指示 1 ▸ 空飛ぶクルマについての文章では、空飛ぶクルマに航空機と同じくらいの安全の保証が必要だとされています。その理由を説明してください。
指示 2 ▸ 空飛ぶクルマについての文章の「2025年に開催を予定してい」から「システムについて紹介しよう。」までを、一字も変えずに書き出してください。

読む文章 ▸
2025年に開催を予定している日本国際博覧会(大阪・関西万博)で空飛ぶクルマの導入が発表された。これを目標に国内メーカーが空飛ぶクルマの開発に注力するほか、海外メーカーと手を組み、数年後に日本への導入を急ぐ企業も増加傾向にあるなど、近い将来の空飛ぶクルマ市場を見込んだ動きが世界で勢いを増している。

 日本では「空の移動革命」として2018年に「空の移動革命に向けた官民協議会」を発足し、空飛ぶクルマの実現に向けて議論が交わされ続けている。空飛ぶクルマは交通渋滞のない空の移動手段として、主にタクシーや宅配サービスでの利用が検討されており、近未来のイメージである都市部で飛び交う姿が社会実装の目標だ。

 空飛ぶクルマは航空機より低高度で飛行し、将来は自動航行によって操縦者なしで人の移動を可能にするとされ、航空機よりも身近な存在となる。しかし、利便性が良く、ビジネスでの活用も期待される反面、実現に向けた課題も多い。

 これまで空の移動は人の生活と密接した関係ではなかったことから、自動車の代替えとして気軽に利用するためには社会受容性が必要だ。また、タクシーやオンデマンド配送といった安価なサービスが確立されているだけに、ビジネスの採算性が合わず、新たな付加価値を生み出せるかが焦点となってくる。そして、実現のための第一歩は空飛ぶクルマの安全性確保だ。人が搭乗し、第三者上空を飛行するという点では、航空機と同等の安全担保が必要となる。あらゆる航空機は、設計開発から製造の多くのプロセスにおいて安全であることを「耐空証明」という形で証明したうえで運用されている。空飛ぶクルマも航空機のひとつとして耐空証明を取得する動きが始まっており、適用基準の構築が官民で進められている。これまであまり馴染みのなかった耐空証明と、その取得をサポートするシーメンスの認証管理システムについて紹介しよう。

すべての航空機が証明すべき「耐空証明」とは

 航空機の規則と設計要件は何らかの不具合が発生する、または発生していることを前提に定められており、事故の防止に役立てられる。つまり、航空機の安全な離着陸を保証するために、厳格な基準を設ける仕組みとなっている。

行の一覧 ▸
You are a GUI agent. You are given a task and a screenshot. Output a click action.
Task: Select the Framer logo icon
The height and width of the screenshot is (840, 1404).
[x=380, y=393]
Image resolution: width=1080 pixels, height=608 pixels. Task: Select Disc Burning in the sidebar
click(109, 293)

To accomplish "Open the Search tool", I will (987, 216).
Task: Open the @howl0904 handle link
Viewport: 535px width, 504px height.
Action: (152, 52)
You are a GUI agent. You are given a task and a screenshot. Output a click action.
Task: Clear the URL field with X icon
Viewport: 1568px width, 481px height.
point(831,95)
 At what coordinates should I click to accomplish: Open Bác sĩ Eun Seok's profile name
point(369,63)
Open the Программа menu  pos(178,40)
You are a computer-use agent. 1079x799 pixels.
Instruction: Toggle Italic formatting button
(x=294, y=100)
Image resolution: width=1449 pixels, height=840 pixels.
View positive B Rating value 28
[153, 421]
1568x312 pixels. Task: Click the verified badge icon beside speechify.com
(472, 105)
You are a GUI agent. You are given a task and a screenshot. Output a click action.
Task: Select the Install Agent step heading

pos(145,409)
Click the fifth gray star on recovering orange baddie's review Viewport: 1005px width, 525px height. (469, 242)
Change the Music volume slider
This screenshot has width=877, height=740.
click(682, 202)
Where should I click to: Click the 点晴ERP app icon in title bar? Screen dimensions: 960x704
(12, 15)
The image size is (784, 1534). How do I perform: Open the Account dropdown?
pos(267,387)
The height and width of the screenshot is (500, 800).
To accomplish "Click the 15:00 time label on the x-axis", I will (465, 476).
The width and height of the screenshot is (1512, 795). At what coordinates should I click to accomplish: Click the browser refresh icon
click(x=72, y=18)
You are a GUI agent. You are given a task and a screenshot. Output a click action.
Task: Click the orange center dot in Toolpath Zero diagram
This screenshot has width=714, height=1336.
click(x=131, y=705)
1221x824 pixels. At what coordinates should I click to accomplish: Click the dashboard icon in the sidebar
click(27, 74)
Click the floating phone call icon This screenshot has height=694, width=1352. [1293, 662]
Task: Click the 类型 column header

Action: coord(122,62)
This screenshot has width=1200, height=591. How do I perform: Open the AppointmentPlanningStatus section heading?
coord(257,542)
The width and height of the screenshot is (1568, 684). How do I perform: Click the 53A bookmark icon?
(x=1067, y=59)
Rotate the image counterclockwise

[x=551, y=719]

正しい答え 1 ▸ 空飛ぶクルマは人が乗り、第三者の上空を飛ぶからです。

正しい答え 2 ▸
2025年に開催を予定している日本国際博覧会(大阪・関西万博)で空飛ぶクルマの導入が発表された。これを目標に国内メーカーが空飛ぶクルマの開発に注力するほか、海外メーカーと手を組み、数年後に日本への導入を急ぐ企業も増加傾向にあるなど、近い将来の空飛ぶクルマ市場を見込んだ動きが世界で勢いを増している。

 日本では「空の移動革命」として2018年に「空の移動革命に向けた官民協議会」を発足し、空飛ぶクルマの実現に向けて議論が交わされ続けている。空飛ぶクルマは交通渋滞のない空の移動手段として、主にタクシーや宅配サービスでの利用が検討されており、近未来のイメージである都市部で飛び交う姿が社会実装の目標だ。

 空飛ぶクルマは航空機より低高度で飛行し、将来は自動航行によって操縦者なしで人の移動を可能にするとされ、航空機よりも身近な存在となる。しかし、利便性が良く、ビジネスでの活用も期待される反面、実現に向けた課題も多い。

 これまで空の移動は人の生活と密接した関係ではなかったことから、自動車の代替えとして気軽に利用するためには社会受容性が必要だ。また、タクシーやオンデマンド配送といった安価なサービスが確立されているだけに、ビジネスの採算性が合わず、新たな付加価値を生み出せるかが焦点となってくる。そして、実現のための第一歩は空飛ぶクルマの安全性確保だ。人が搭乗し、第三者上空を飛行するという点では、航空機と同等の安全担保が必要となる。あらゆる航空機は、設計開発から製造の多くのプロセスにおいて安全であることを「耐空証明」という形で証明したうえで運用されている。空飛ぶクルマも航空機のひとつとして耐空証明を取得する動きが始まっており、適用基準の構築が官民で進められている。これまであまり馴染みのなかった耐空証明と、その取得をサポートするシーメンスの認証管理システムについて紹介しよう。